Nicht zum Laufen zu bekommen habe ich irgendwas, was nicht über HTTP oder FTP läuft. Skype kann man also vergessen, ICQ und Jabber gehen immerhin über meebo.

Vorweihnachts-Mailand

Allgemein wird in Italien weniger Tam-Tam in der Vorweihnachtszeit gemacht. Das einzige Geschäft, in dem man schon Anfang Oktober Weihnachtsgebäck kaufen konnte, war der Lidl. Angefangen die große Tanne auf dem Domplatz aufzurichten wurde auch erst zweieinhalb Wochen vor Weihnachten (aus dem Trentino angeliefert, viele Zweige wurden an den schon stehenden Baum angeheftet). Ein paar Lichter gab es dann aber schon, aber nicht zu übertrieben.
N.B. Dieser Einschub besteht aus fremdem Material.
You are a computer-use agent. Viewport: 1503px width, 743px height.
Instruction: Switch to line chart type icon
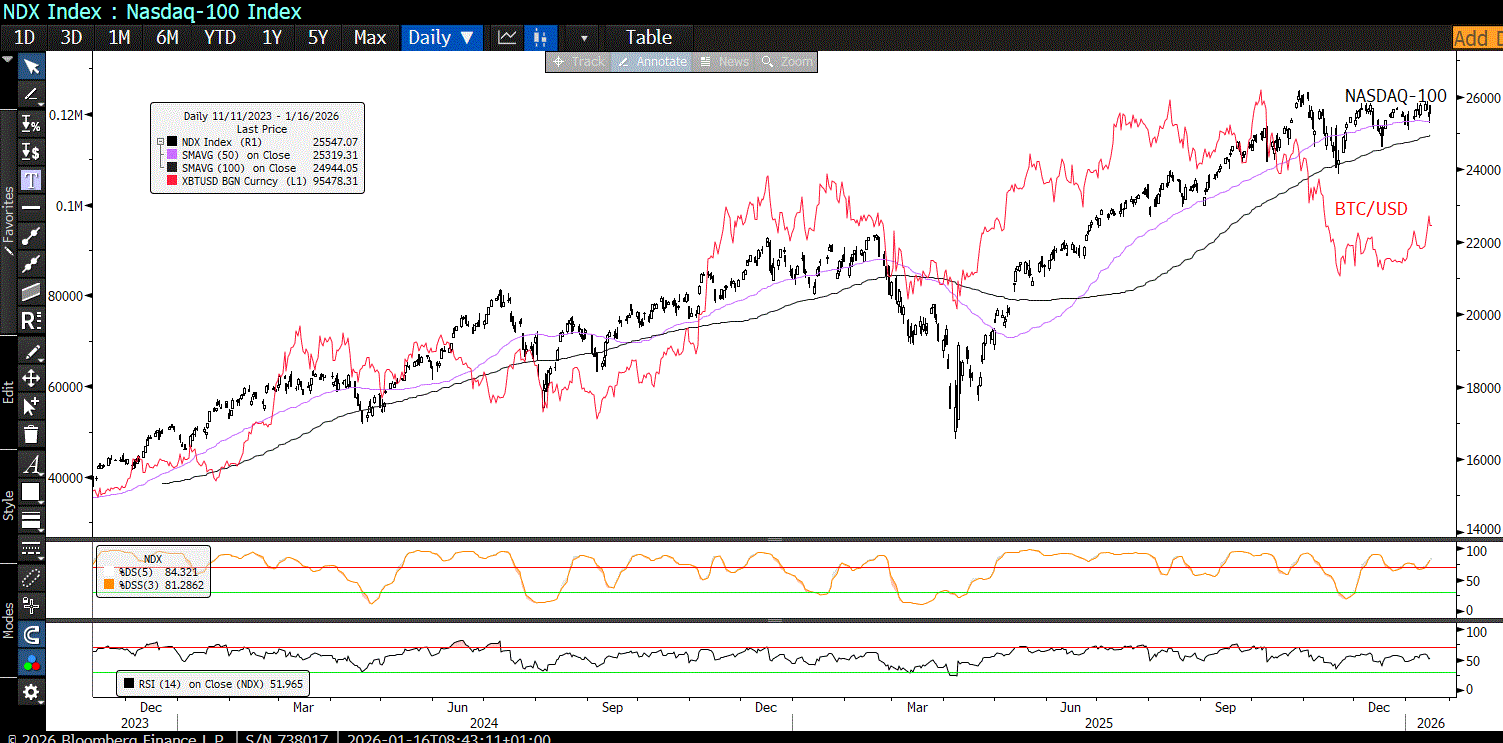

Einen kleinen Weihnachtsmarkt gab es auch. Der war aber anders, als man es aus Deutschland kennt: Kaum Essen und Trinken und überhaupt kein Glühwein, dafür viel mehr oder weniger handwerklich gefertigter mehr-oder-weniger-Ramsch aus aller Welt.

Diese Straßenbahn habe ich leider nicht selbst gesehen, das Foto ist von jemand anderem:

   

Eine interessante alljährliche Veranstaltung in der Vorweihnachtszeit war aber die kostenlose Messe «L’Artigiano in Fiera», auf der handwerkliche Erzeugnisse ausgestellt wurden. Mehr als die Hälfte der Fläche wurde den diversen Regionen Italiens gewidmet. Interessant für Eramus-Studenten ist dieser Teil, weil man an jeder Ecke kostenlos die verschiedensten italienischen Schinken, Würste, Käse, Süßigkeiten, Trüffelpasten, Oliven-Öle, Weine und Liköre probieren konnte, ohne etwas kaufen zu müssen.

                 

Weniger interessant war das europäische Viertel, viel Tinnef, kaum was zu essen. Deutschland war überrepräsentiert mit einem halben Dutzend Biergärten.

       

Völlig uninteressant war dann der Teil, der sich dem Rest der Welt widmete. Hier kamen die Aussteller nicht aus den Ländern, sondern waren eher italienische Unternehmen, die Geschenkartikel mit Ethno-Chic feilboten.